Ejei failed to provide Xiyue Wang’s name when announcing the sentence. He simply referred to him as a “US tool of infiltration who holds double nationality and was controlled directly by Americans.” He said the convicted student was part of the “infiltration project” that Iran’s Supreme Leader Ayatollah Khamenei has been warning about for some time. Iranian journalists including
Ehsan Mazandarani and Isa Saharkhiz have also been accused of being a part of this Western-led conspiracy, as have jailed dual nationals
Nazanin Zaghari-Ratcliffe and businessman
Siamak Namazi and his father Baquer Namazi.
Nizar Zakka, a Lebanese with permanent US residency, is also behind bars in Iran accused of being a spy for the US.
It was left to Mizan to create the by now routine conspiracy theories, claiming Wang was involved in a “spider web” of connections that connected him to the “political, security and intelligence organizations of the US and the UK.”
At the center of these accusations lies the Sharmin and Bijan Mossvar-Rahmani Center for Iran and Persian Gulf Studies at Princeton. Xiyue Wang is accused of “digitally recording 4500 pages of the country’s documents” and sending it to the Center, “the research team at the State Department,” The Kennedy School of Government at Harvard and the British Institute of Persian Studies.
“The reasons given for the charges are absurd,” Wang’s former Harvard classmate told IranWire. “A database of scans from the archive, some previous funding from the State Department, and a connection to the Kennedy School of Government — this isn’t a sinister pattern, it’s a description of a normal history graduate student.”

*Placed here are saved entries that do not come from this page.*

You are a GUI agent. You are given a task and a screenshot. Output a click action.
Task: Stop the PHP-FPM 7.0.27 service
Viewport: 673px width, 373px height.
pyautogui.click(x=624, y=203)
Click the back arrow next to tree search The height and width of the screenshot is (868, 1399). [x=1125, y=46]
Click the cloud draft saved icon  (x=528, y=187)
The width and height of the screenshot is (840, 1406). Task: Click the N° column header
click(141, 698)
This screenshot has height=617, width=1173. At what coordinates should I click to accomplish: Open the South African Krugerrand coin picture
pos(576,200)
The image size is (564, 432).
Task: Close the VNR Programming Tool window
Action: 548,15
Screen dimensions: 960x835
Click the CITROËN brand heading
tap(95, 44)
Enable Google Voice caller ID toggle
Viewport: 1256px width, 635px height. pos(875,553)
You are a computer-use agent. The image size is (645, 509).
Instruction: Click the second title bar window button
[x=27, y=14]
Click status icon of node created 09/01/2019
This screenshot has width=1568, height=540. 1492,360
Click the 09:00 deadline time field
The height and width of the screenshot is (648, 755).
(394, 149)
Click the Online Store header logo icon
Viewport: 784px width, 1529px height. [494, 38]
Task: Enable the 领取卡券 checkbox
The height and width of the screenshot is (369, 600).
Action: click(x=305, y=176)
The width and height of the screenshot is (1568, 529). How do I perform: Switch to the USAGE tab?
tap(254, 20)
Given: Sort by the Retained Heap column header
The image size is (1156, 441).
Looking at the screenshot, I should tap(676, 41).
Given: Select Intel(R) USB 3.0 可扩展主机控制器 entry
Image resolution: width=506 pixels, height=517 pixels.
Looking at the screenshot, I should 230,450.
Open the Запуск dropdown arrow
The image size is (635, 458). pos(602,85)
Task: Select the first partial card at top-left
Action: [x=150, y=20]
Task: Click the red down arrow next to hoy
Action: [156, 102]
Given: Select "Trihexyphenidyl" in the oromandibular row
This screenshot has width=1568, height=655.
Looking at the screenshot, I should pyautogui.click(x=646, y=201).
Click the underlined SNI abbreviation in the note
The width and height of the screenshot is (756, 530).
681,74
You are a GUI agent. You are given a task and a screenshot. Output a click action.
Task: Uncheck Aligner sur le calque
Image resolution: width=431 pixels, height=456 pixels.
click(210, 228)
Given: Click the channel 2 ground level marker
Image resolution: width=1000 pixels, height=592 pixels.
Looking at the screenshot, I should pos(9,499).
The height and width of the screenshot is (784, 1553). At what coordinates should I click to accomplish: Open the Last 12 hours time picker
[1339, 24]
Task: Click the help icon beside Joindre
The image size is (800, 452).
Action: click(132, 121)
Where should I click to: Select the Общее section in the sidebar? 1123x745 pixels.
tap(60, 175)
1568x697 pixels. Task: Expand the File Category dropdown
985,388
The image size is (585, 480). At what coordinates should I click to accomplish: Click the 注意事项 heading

Academics Caught up in Political Battles
Analysts say the move is probably part of the efforts by the judiciary, which is controlled by Iranian ultra-conservatives, to put pressure on the government of President Hassan Rouhani, who was re-elected in May.
Once again, it would appear that an innocent student has become a random victim to the vicious powerplay of Iranian politics.
“The sad irony of all this is that he loved the Islamic world,” Wang’s friend from Princeton says, “and that love is what put him in a position [where] he is being hurt to make what is most probably a political point.”
It is not uncommon for scholars visiting Iran to get caught up in politics, and to face arrest and imprisonment.
Homa Hoodfar, an Iranian-Canadian professor of anthropology at Montreal’s Concordia University, was arrested in March 2016 and spent 112 days in Tehran’s notorious Evin prison, where members of Iran’s Revolutionary Guards Corps subjected her to psychological torture. However, this treatment is less common for scholars who are not of Iranian descent.
The Chinese Ministry of Foreign Affairs and the Chinese Embassy in Washington DC have denied that Wang is a Chinese citizen. This, despite the fact that Iranian authorities declared him to be of “double nationality.”
The Chinese embassy’s spokesperson told told the Tab that Mr Wang lost his Chinese citizenship automatically upon receiving citizenship from another country.
“As Wang is an American citizen, the United States will be handling this matter. We have little room for involvement,” the spokesperson added.